Broken Music: A Memoir by Sting
I am a big fan of Sting’s music. As a child I was entranced by the song “Every Little Thing She Does Is Magic.” During college I listened to his early solo albums so much that they’re like the soundtrack to that part of my life. My interest in Sting’s music led to an interest in his personal story. That’s why I decided to read his memoir, Broken Music, which traces his life from childhood, when his first job was helping his father deliver milk in his hometown in northern England, to his earliest success as a member of The Police.
As I read, I got the impression that Sting was an arrogant man and somewhat emotionally detached from the people in his life. I began to wonder if perhaps he wrote this memoir partly in an attempt to excuse or justify some of his past behavior. It was as if he had made a crack in the shell of his self-absorption (a character trait almost certainly necessary to become a music legend) and realized that he might have hurt some people along the way. He also seemed to be looking for self knowledge by reviewing his past, but by the end of the book I doubted he had found it. That impression saddened me and lessened my enjoyment of the book.

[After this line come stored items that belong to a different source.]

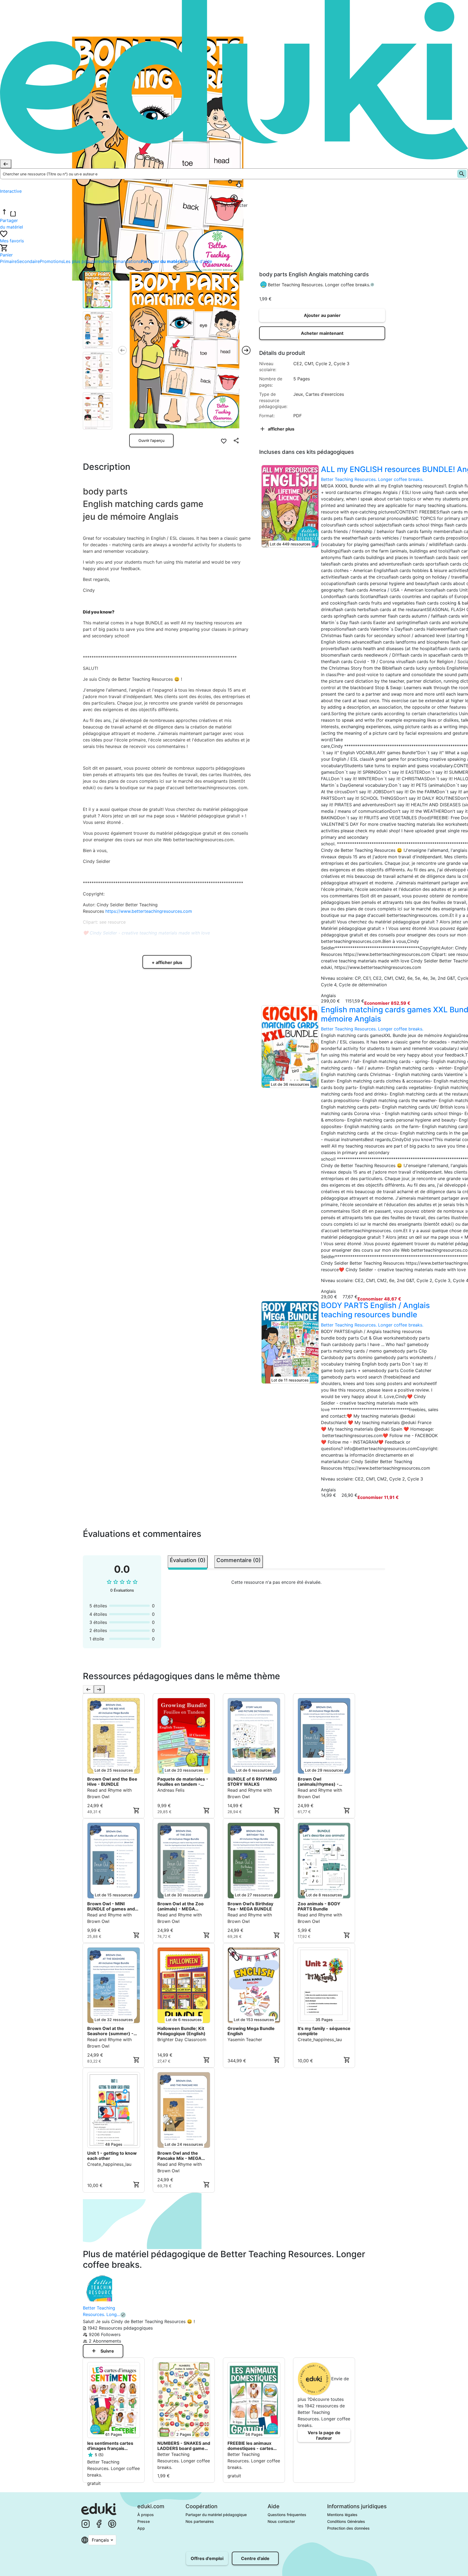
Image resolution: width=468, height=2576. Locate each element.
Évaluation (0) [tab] (188, 1560)
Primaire (8, 261)
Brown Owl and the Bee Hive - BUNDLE (112, 1782)
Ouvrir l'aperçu (151, 440)
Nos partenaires (200, 2521)
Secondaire (28, 261)
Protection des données (348, 2528)
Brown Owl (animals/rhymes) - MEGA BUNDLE (318, 1782)
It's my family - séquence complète (324, 2031)
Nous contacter (281, 2521)
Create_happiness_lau (320, 2039)
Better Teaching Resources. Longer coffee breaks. (319, 284)
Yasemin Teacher (244, 2039)
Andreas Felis (170, 1790)
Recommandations (122, 261)
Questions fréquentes (287, 2514)
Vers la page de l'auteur (324, 2435)
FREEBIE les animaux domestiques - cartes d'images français (250, 2446)
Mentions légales (342, 2514)
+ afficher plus (167, 962)
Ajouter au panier (322, 315)
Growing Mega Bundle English (251, 2031)
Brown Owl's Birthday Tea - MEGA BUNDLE (250, 1906)
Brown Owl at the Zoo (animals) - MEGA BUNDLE (180, 1906)
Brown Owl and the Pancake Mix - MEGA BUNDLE (179, 2156)
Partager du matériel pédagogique (216, 2514)
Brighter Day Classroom (181, 2039)
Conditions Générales (346, 2521)
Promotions (51, 261)
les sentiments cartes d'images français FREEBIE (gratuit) (110, 2446)
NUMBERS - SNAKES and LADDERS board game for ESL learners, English (183, 2446)
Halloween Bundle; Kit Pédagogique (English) (181, 2031)
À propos (145, 2514)
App (141, 2528)
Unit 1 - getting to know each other (112, 2156)
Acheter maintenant (322, 333)
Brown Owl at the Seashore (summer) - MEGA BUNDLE (110, 2031)
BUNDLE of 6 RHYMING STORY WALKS (252, 1782)
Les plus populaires (83, 261)
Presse (143, 2521)
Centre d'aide (198, 261)
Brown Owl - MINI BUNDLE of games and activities (111, 1906)
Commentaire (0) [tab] (238, 1560)
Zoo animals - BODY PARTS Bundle (319, 1906)
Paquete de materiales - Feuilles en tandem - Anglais (182, 1782)
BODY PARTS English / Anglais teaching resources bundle (375, 1310)
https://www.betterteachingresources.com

But whatever negatives might be spoken of Sting (rightly or wrongly), he worked hard to get to the top. He had an amazing perseverance and a willingness to risk everything for his dream. I enjoyed reading about his long and arduous road to success. It was in that respect a fascinating read. I would therefore recommend Broken Music primarily for those who want to know what it takes to become a rock star the old-fashioned way.